Schwer zerstörte alte Häuser im Luobozhai-Dorf (Foto von Shi Gang)  

„Obwohl wir jetzt in das neue Wohnhaus eingezogen sind, denken wir immer an das alte befestige Dorf. Denn dort leben die Seelen unserer Ahnen und unsere eigenen dazu!", sagt der 76-jährige Wang Mingquan. Wang kommt aus Luobozhai, einem kleinen Dorf der Gemeinde Yanmen im Autonomen Bezirk der tibetischen und Qiang-Nationalität Aba in Sichuan. Das "alte befestige Dorf" ist ein typisches Beispiel für die Architektur der Qiang-Nationalität, die über eine lange Geschichte vieler regionaler Besonderheiten verfügt.

Falls die Qiang der heutigen nationalen Minderheit identisch sein sollten mit den Qiang, die in historischen Aufzeichnungen aus der Han-Zeit (206 v. Chr. bis 220 n.Chr.) Erwähnung finden, dann haben sie früher riesige Gebiete im heutigen Nordwesten Chinas bewohnt. Heute siedeln die Qiang vor allem in Hochgebirgsregionen der Provinz Sichuan. Weil sie ihre Steinhäuser bevorzugt auf halber Höhe der Berge gebaut haben, nennt man sie auch "Volk in den Wolken".

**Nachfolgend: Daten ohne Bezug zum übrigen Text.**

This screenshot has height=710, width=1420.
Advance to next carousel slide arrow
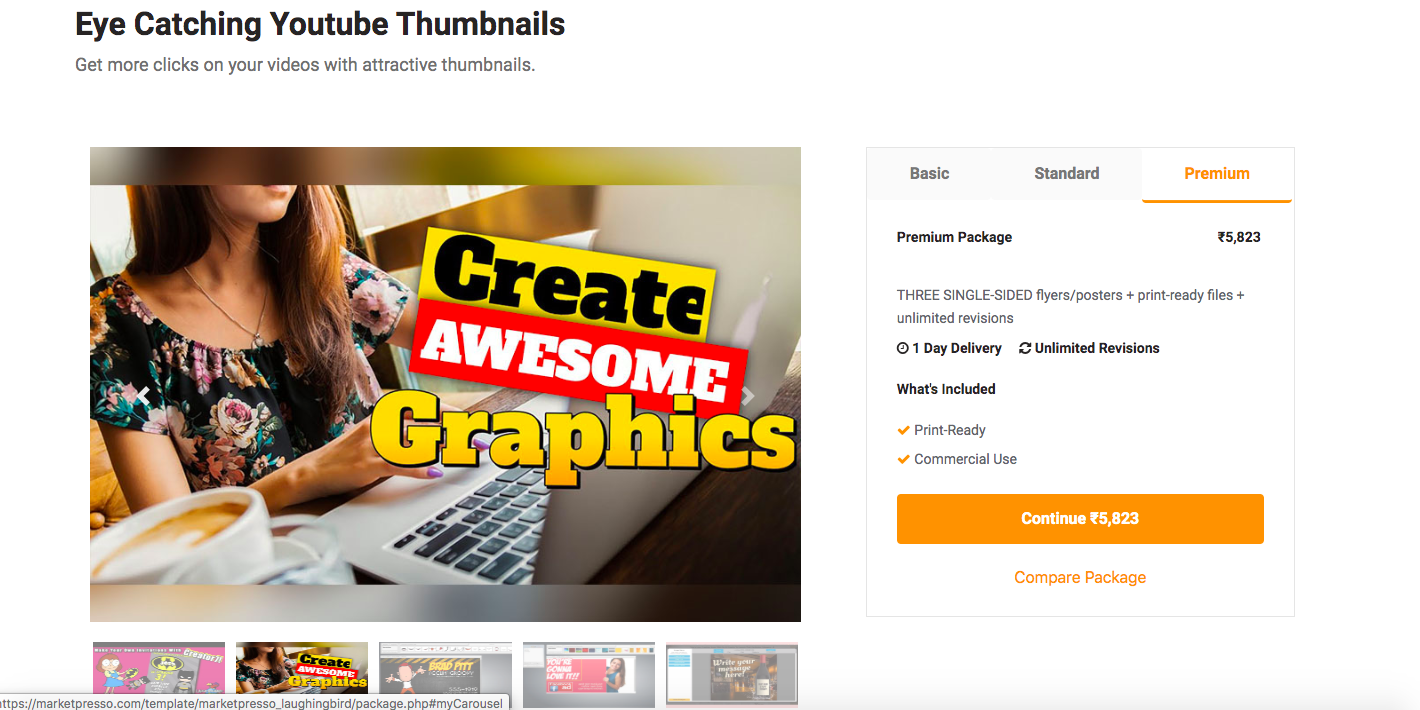point(748,396)
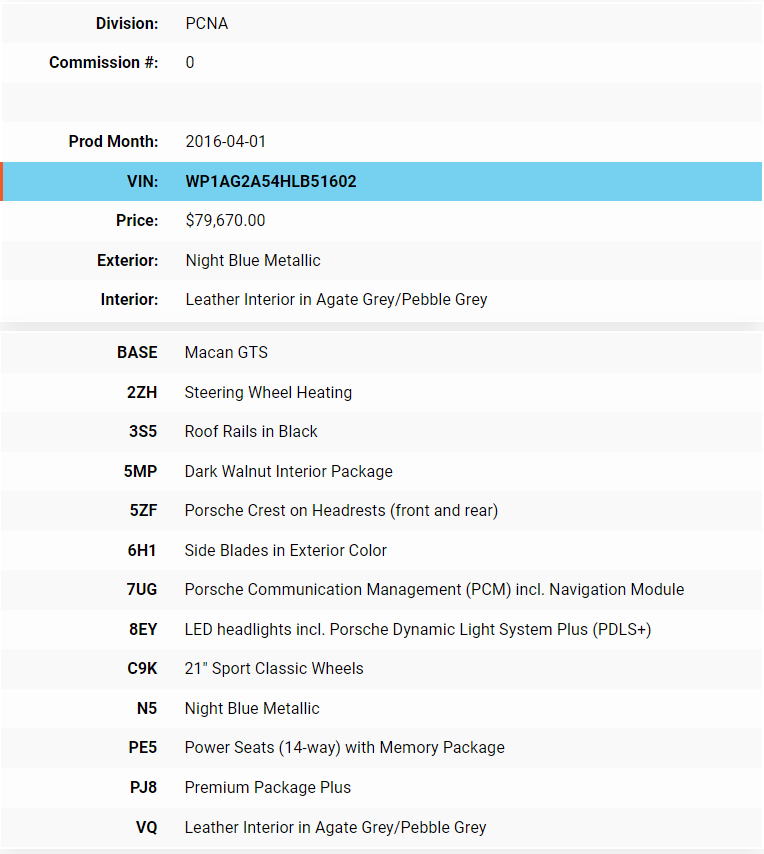Click the N5 option code label
The height and width of the screenshot is (854, 764).
tap(146, 709)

Das Hauptsiedlungsgebiet der Qiang liegt im Minshan-Gebirge. Diese Region liegt im Epizentrum des verheerenden Wenchuan-Erdbebens vor drei Jahren, weshalb die Ethnie von der Katastrophe schwer in Mitleidenschaft gezogen wurde: es kamen sehr viele Menschen ums Leben, noch mehr verloren ihren gesamten Besitz, zahllose Baudenkmäler wurden zerstört und auch das immaterielle Kulturerbe der Qiang nahm beträchtlichen Schaden.

Während der Wiederaufbauphase stellte sich für die Regierung und die Angehörigen der Qiang-Kultur die Frage, wie man das immaterielle Kulturerbe der Ethnie bewahren und an die nächste Generation weitergeben kann. Anlässlich des dritten Jahrestages des Erdbebens von Wenchuan hat die Reporterin der Beijing Rundschau drei Dörfer der Qiang besucht, um einen Eindruck von der aktuellen Lage der Menschen zu erlangen.  

 

Aufbau aus Ruinen

April ist der beste Monat zum Bau von Häusern aus Lehm. (Foto von Shi Gang)

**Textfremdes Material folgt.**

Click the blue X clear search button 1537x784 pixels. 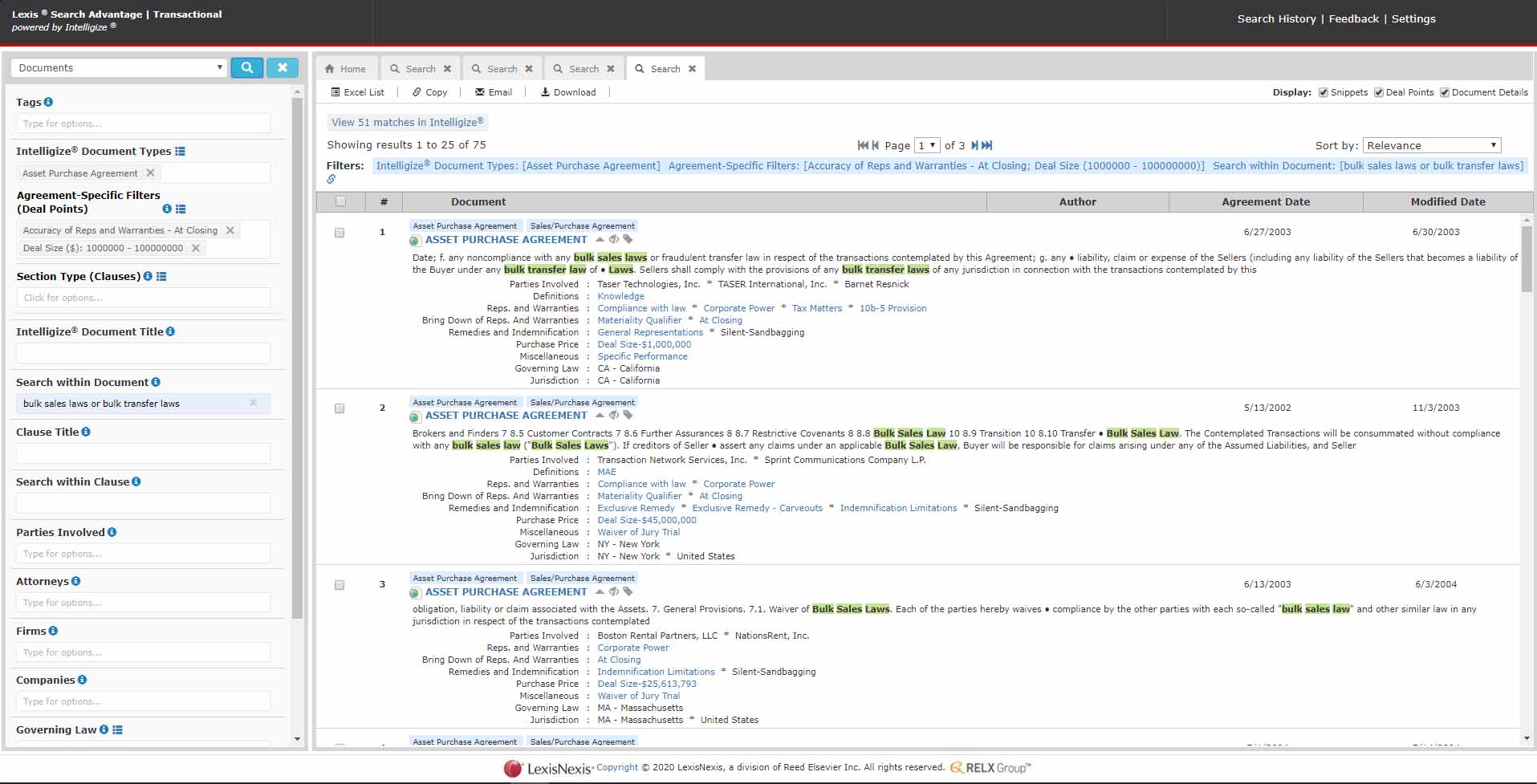click(283, 68)
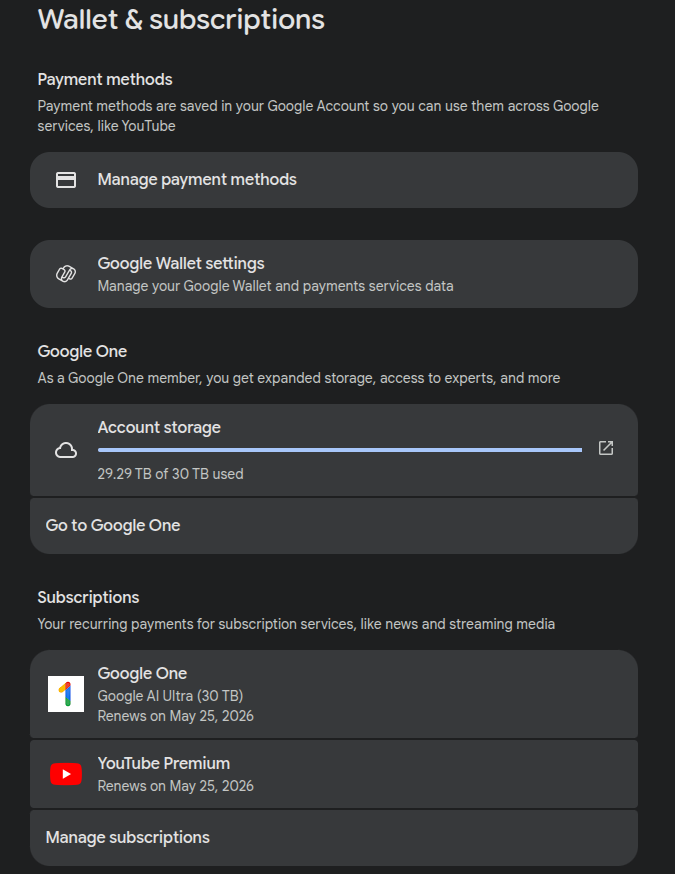Screen dimensions: 675x874
Task: Open the Google One subscription entry
Action: (x=334, y=694)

Im Dorf Luobozhai sind die alten Häuser aus Lehm vom Erdbeben zerstört worden. Lehm ist hier der bevorzugte Baustoff. Bei den Häusern tiefer in den Bergen ist es Bruchstein. Es wird immer das Material verwendet, das vor Ort greifbar ist, denn Transport ist im Gebirge sehr schwierig. 

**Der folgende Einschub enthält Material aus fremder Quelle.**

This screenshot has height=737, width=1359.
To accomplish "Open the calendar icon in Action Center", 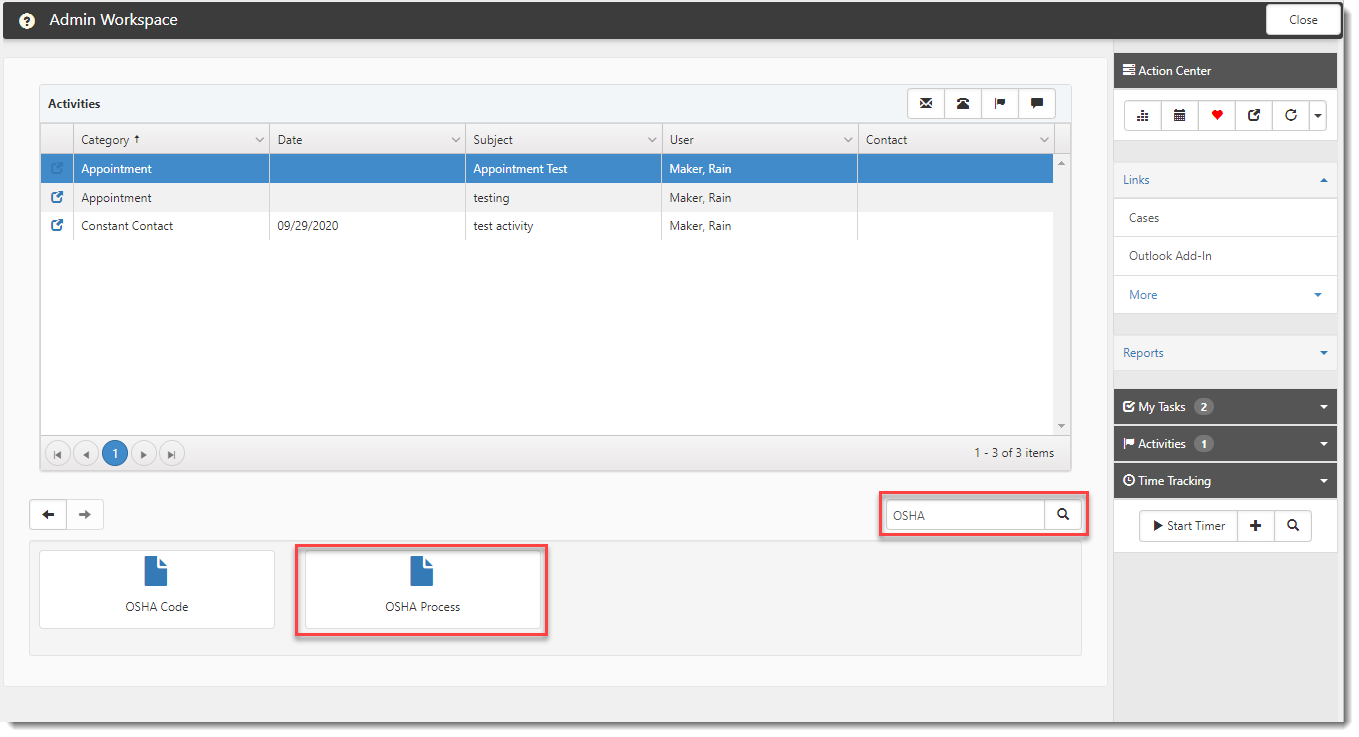I will [1180, 116].
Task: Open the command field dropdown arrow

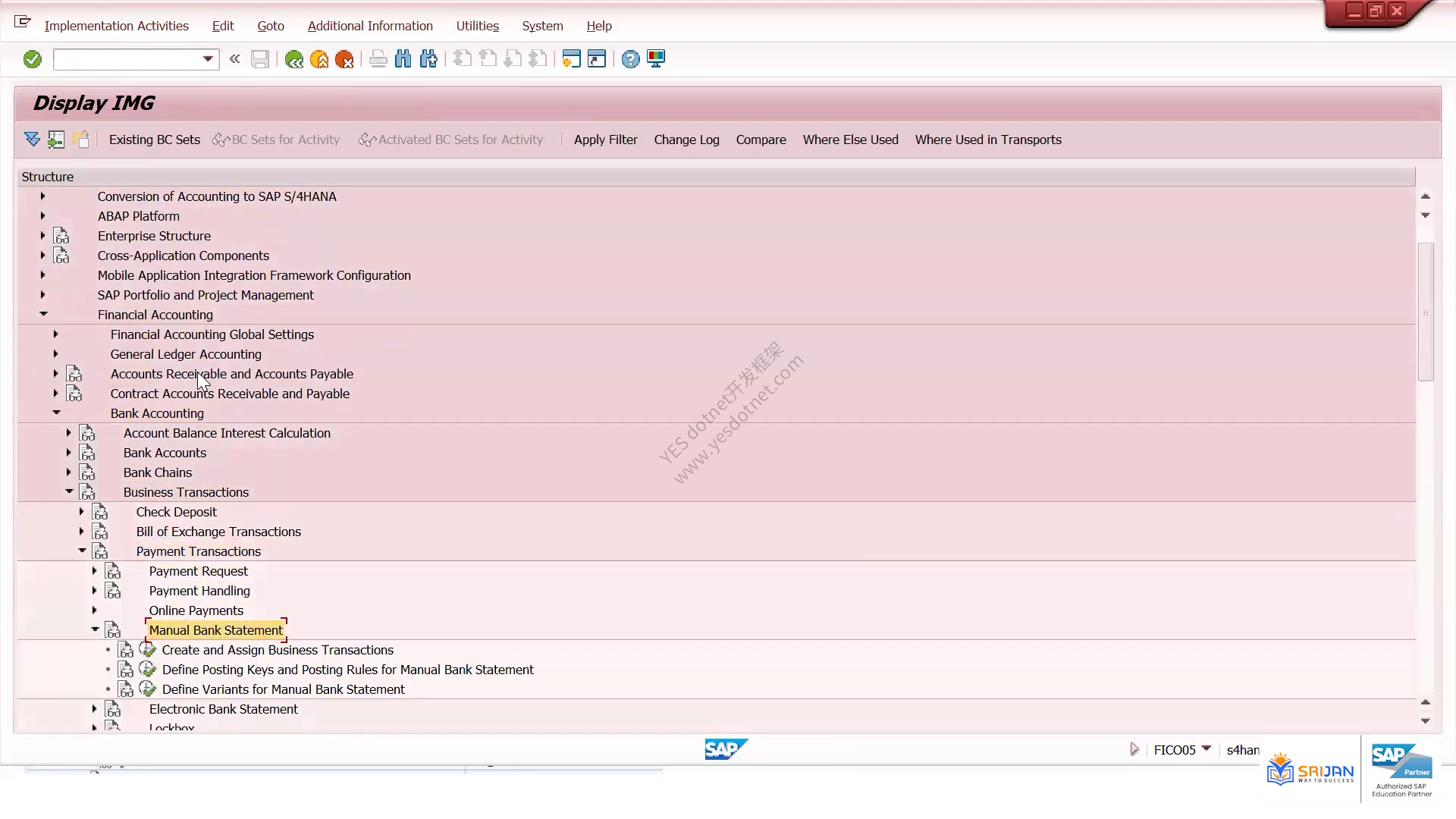Action: [x=208, y=59]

Die Leute haben ihre Heimstätten, in denen sie seit Generationen gelebt hatten, verloren. Durch eine Baufirma aus der Stadt Jiangmen in Guangdong wurden neue Gebäude errichtet, die meisten Qiang sind längst darin eingezogen. So richtig zufrieden sind sie mit den komfortablen Häusern allerdings nicht. Ma Qianguo, der Parteisekretär des Dorfes, beschreibt die Bauweise der neuen Gebäude: „Sie bestehen aus Ziegeln und Stahlbeton. Um ihr Erscheinungsbild dem des alten Dorfes anzugleichen, wurden die Fassaden mit einer Lehmschicht verputzt." Zudem seien die Häuser an ein eigens geschaffenes Wassernetz angeschlossen worden. Jetzt kann jede Familie in Luobozhai Wasser aus der Leitung trinken. „Obwohl sich der Lebensstandard der Einwohner erhöht hat, denken die Leute noch immer an das Leben im alten befestigen Dorf", so Ma Qianguo gegenüber der Beijing Rundschau.

Was ist die Ursache der Unzufriedenheit der Qiang mit den neuen Wohnverhältnissen? Die neuen Häuser stehen einzeln, das zerstört das enge Netz des Sozialgefüges der Qiang, die es gewohnt sind, in unmittelbarer Nachbarschaft mit ihren Angehörigen und Freunden zu leben. Dank der traditionellen Bauweise der Qiang-Dörfer verzahnen sich die Häuser und bilden enge Gassen wie in einer mittelalterlichen italienischen Stadt. Obwohl die neugebauten Häuser den traditionellen Baustil zitieren, folgen sie doch anderen funktionalen Prinzipien, weshalb sie von den Bewohnern nicht wirklich akzeptiert werden.